Extrait de page -
Energie, transports, rénovation durable, végétalisation… En 2023, «Libé» explore la thématique de la transition écologique lors d’une série de rendez-vous inédits. Objectif : témoigner des enjeux et trouver des solutions au plus près des territoires. Cinquième étape à Nantes les 18 et 19 novembre.
Rassemblés au sein de l’association Arviva-Arts vivants, Arts durables, de multiples acteurs du spectacle vivant, artistes comme techniciens, s’engagent à transformer leurs pratiques pour entreprendre la transition écologique d’un secteur qui se sait vulnérable. Solweig Barbier, déléguée générale et cofondatrice d’Arviva, qui sera présente samedi 18 novembre à l’Hôtel du Département de Loire-Atlantique pour la cinquième étape du Climat Libé Tour, plaide pour un changement systémique.
Comment et dans quel contexte avez-vous créé l’association Arviva ?
En 2019, je travaillais pour un ensemble de musique ancienne et j’avais rédigé pour ma structure une charte de bonnes pratiques, qui a eu beaucoup d’écho. Nous nous sommes donc retrouvés – une petite équipe de neuf personnes du milieu du spectacle – autour de notre sensation d’une forme de dissonance entre nos vies personnelles et professionnelles : est-ce bien raisonnable de faire attention à ses déchets et à son alimentation chez soi et de prendre l’avion de manière intense pour le travail ? Est-ce vraiment logique de faire partir 50 musiciens à Boston pour une date isolée simplement car c’est un passage obligé pour lancer une carrière outre-Atlantique ?
Quels sont les objectifs de l’association ?

Objectif -
Relevez tous les domaines énumérés dans la première phrase de l'extrait, avant les points de suspension.

Entrées affichées -
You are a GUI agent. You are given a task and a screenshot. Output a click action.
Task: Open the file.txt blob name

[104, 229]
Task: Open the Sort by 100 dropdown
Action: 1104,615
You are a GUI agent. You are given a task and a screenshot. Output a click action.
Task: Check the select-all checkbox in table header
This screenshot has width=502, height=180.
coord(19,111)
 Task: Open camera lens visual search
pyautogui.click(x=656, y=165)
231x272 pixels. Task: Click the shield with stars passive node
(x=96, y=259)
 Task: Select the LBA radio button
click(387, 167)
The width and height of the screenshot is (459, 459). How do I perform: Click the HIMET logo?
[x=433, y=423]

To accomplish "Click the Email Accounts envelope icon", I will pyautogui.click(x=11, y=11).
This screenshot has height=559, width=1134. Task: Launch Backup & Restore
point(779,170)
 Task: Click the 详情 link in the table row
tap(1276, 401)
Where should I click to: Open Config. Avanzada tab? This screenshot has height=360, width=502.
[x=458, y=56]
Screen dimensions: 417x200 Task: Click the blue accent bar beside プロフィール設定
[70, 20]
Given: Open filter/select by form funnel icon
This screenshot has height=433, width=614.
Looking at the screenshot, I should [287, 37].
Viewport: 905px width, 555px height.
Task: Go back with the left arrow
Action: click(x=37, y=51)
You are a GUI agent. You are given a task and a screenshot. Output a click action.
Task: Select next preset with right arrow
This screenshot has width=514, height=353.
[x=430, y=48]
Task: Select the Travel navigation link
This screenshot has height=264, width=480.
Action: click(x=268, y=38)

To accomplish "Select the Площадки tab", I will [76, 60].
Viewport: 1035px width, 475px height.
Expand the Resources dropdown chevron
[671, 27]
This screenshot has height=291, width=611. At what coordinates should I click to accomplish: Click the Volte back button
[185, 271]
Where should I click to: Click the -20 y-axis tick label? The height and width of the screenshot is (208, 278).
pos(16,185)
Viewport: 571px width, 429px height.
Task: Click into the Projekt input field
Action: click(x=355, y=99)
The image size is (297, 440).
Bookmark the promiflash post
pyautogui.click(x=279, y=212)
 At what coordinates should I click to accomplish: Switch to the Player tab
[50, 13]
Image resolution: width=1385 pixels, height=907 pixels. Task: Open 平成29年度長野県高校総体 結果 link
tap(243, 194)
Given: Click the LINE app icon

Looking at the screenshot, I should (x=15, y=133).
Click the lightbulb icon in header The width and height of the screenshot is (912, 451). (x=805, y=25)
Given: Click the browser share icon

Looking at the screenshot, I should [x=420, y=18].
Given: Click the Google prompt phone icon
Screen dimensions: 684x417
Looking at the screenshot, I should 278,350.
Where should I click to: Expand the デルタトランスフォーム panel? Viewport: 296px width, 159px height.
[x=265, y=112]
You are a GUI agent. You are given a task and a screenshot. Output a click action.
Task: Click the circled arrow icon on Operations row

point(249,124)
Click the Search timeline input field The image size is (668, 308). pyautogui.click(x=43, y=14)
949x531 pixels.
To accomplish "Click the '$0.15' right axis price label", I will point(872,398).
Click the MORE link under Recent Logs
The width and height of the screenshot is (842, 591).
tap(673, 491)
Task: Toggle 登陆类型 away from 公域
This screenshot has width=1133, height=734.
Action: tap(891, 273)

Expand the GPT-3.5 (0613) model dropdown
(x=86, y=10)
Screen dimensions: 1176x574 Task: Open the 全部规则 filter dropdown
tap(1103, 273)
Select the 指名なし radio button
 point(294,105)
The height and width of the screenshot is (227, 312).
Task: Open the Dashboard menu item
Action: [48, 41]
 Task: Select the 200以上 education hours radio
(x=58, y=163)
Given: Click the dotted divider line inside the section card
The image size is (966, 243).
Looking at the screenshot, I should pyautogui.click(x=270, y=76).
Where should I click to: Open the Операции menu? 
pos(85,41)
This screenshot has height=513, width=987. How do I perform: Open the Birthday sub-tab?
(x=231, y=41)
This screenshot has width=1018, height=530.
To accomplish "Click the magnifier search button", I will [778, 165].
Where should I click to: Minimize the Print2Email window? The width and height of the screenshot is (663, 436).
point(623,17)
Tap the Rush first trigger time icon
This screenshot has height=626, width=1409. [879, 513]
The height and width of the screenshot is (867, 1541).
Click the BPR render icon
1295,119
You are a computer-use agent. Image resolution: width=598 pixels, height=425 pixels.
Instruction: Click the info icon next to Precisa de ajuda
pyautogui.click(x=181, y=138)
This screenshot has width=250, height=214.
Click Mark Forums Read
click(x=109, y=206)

Réponse attendue -
Energie, transports, rénovation durable, végétalisation.